L'action Ubisoft sous pression : les vendeurs à découvert campent à 14 % du capital
Le titre de l'éditeur français de jeux vidéo fait machine arrière en début de semaine, après un rebond marqué la semaine dernière. Le titre figure désormais parmi les valeurs les moins bien orientées du SBF 120, dans un marché parisien quasi stable. Cette prise de bénéfices intervient alors que le titre reste sous tension malgré sa remontée récente.
Une prise de bénéfices qui ramène le titre près de 12 % sous sa moyenne mobile 200 jours
L'action Ubisoft recule de 2,38 % à 5,50 €, à comparer à une dernière clôture de 5,634 €. Le titre figure dans le bas du classement du SBF 120, alors que l'indice large grappille 0,14 % en séance et que le CAC 40 progresse de 0,18 %.
Le mouvement du jour ne remet pas en cause la dynamique des dernières semaines : la performance reste positive de 4,09 % sur sept jours et de 32,08 % sur trois mois, après le rebond technique qui a suivi le choc post-résultats annuels publiés le 20 mai. Sur un an, le repli atteint encore 45,44 %.

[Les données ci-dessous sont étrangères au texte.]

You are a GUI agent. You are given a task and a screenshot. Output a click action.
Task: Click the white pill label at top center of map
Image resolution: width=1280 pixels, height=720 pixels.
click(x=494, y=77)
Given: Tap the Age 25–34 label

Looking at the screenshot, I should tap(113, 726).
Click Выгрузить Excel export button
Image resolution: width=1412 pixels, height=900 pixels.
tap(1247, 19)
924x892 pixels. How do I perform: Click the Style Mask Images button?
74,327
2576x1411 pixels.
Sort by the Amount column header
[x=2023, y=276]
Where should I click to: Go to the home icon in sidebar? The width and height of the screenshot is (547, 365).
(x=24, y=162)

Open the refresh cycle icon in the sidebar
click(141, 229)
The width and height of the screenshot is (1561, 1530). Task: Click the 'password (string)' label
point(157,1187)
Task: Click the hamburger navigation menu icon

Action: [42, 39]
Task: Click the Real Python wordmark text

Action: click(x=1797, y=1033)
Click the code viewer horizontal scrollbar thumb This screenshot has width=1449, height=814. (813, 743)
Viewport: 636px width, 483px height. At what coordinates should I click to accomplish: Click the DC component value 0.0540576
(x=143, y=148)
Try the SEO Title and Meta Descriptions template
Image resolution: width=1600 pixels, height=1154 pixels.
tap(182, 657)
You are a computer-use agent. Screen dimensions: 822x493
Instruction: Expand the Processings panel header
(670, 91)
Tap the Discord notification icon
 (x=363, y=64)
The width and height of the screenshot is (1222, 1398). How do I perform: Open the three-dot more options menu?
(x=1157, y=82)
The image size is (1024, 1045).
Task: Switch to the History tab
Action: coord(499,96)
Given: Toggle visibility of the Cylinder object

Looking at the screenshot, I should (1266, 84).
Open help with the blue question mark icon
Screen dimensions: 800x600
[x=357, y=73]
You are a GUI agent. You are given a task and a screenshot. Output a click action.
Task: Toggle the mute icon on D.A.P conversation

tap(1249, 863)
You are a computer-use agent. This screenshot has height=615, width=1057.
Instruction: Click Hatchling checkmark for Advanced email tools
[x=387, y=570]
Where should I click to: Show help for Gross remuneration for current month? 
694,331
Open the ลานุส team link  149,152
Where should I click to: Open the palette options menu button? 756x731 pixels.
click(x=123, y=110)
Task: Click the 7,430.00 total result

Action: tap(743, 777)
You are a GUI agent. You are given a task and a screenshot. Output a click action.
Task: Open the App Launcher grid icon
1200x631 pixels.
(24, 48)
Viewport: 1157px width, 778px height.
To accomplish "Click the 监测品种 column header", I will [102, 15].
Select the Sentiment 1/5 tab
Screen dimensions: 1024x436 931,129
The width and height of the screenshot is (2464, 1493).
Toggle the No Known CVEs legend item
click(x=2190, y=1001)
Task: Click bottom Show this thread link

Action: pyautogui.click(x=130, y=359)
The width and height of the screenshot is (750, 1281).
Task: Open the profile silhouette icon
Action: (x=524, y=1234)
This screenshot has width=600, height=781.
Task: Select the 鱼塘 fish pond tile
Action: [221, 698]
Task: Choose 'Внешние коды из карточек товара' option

Le cours évolue au-dessus de la moyenne mobile à 20 jours (5,12 €, écart de +7,42 %) et de la MM50 (4,66 €, +18,03 %), ce qui traduit la vigueur du rebond engagé en mai. La MM200, située à 6,28 €, reste en revanche au-dessus du cours (écart de -12,42 %) et fait office de plafond technique de moyen terme. Le RSI à 66 traduit une dynamique encore tendue sans être en zone de surachat caractérisée.
Un short cumulé de 14,05 % du capital qui reste à un niveau élevé malgré un léger reflux
Selon les déclarations consultées, dix fonds cumulent une position courte nette équivalente à 14,05 % du capital d'Ubisoft. Le total a fléchi de 0,73 point en trente jours, contre 14,78 % il y a un mois. Le repli est modeste, et le niveau de short reste élevé en valeur absolue.
Ce paramètre se lit en parallèle de la trajectoire opérationnelle : lors de la publication des comptes annuels 2025/2026 le 20 mai 2026, le groupe a fait état d'un chiffre d'affaires en recul de 21,8 % et d'un résultat net IFRS négatif, tout en mettant en avant une dette nette ramenée à 187,3 M€ et un pipeline jugé plus solide sur les exercices 2027-28 et 2028-29.
À court terme, le seuil de résistance identifié à 5,63 € (proche du cours de la dernière clôture) reste le repère technique du moment, tandis que la MM200 à 6,28 € constitue le verrou de moyen terme.